====== Extracted material
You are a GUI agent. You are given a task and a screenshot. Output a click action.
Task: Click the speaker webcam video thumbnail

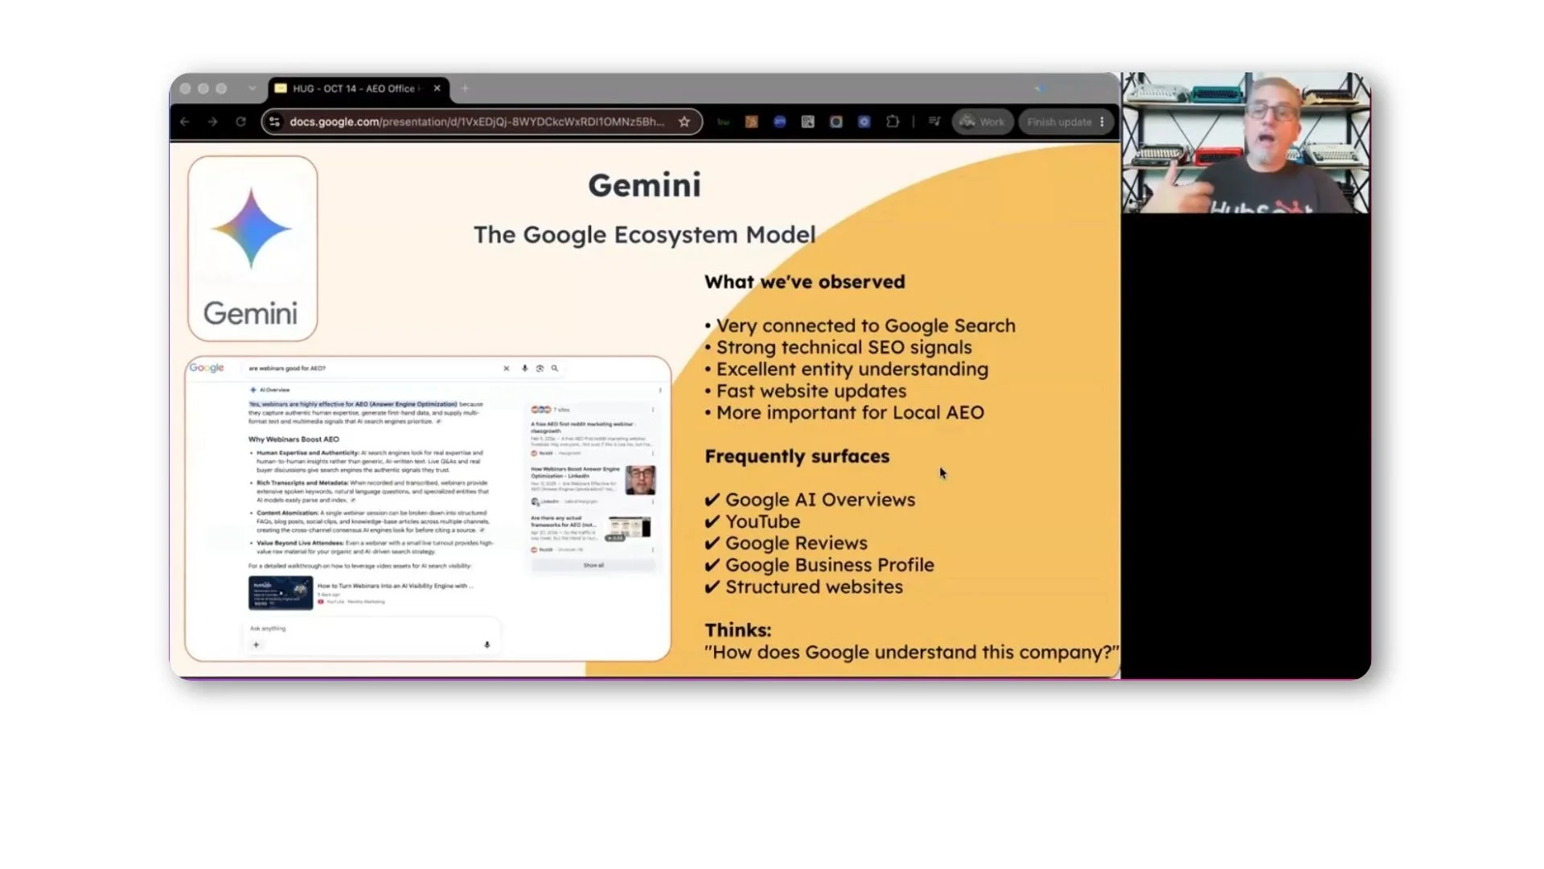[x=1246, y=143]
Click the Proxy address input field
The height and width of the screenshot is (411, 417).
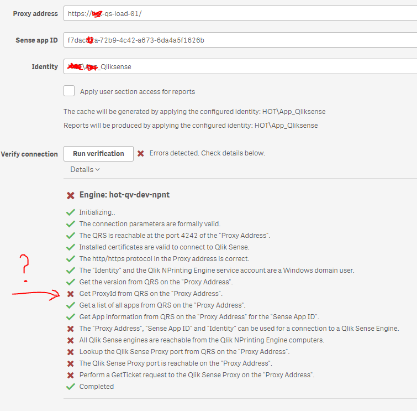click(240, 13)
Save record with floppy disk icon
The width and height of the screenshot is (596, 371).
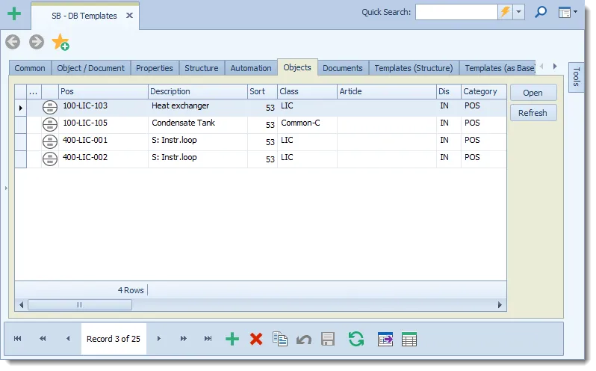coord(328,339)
============
====== Extracted material
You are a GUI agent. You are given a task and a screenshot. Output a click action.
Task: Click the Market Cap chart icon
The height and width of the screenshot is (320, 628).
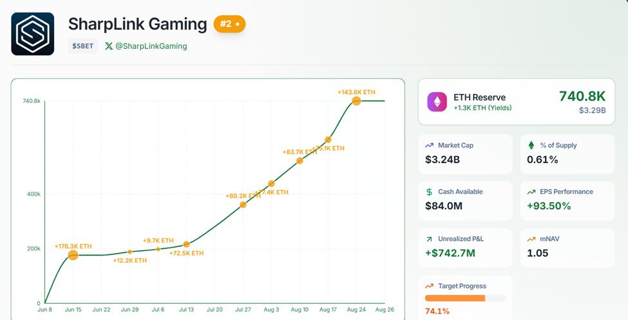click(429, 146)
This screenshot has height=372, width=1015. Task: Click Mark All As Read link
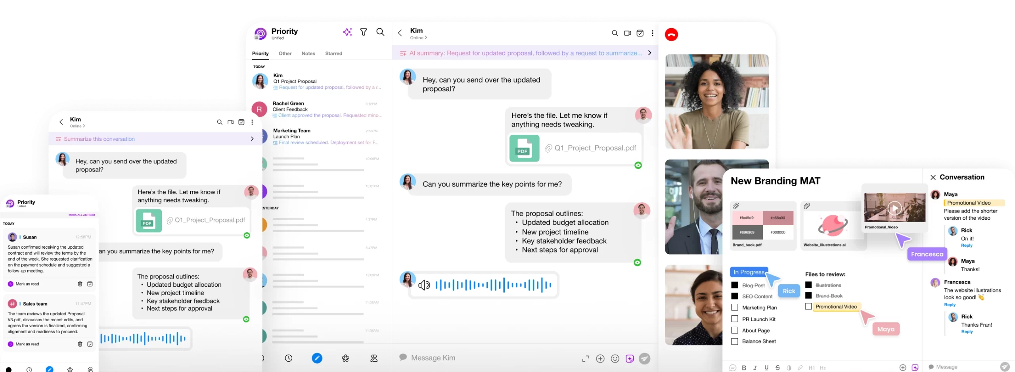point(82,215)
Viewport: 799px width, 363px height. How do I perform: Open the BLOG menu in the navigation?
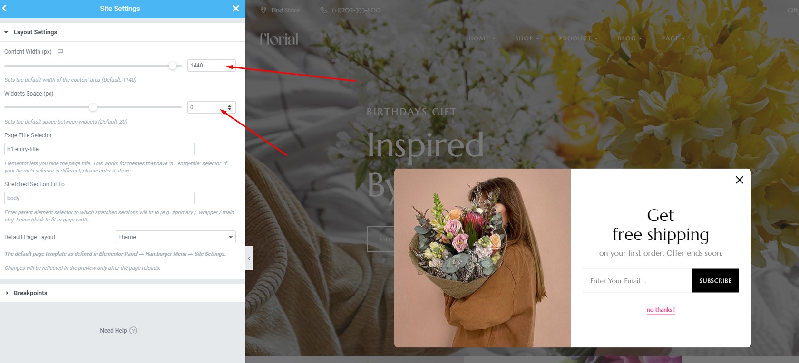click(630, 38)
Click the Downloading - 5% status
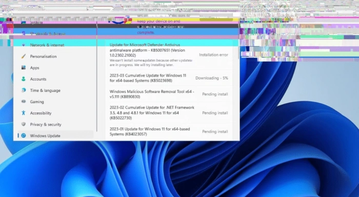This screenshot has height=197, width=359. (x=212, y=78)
============
#### About this task:
The result is a copy of every line above where the word "icon" shows up.

#### Task output:
Save record with floppy disk icon
Task: Click the Market Cap chart icon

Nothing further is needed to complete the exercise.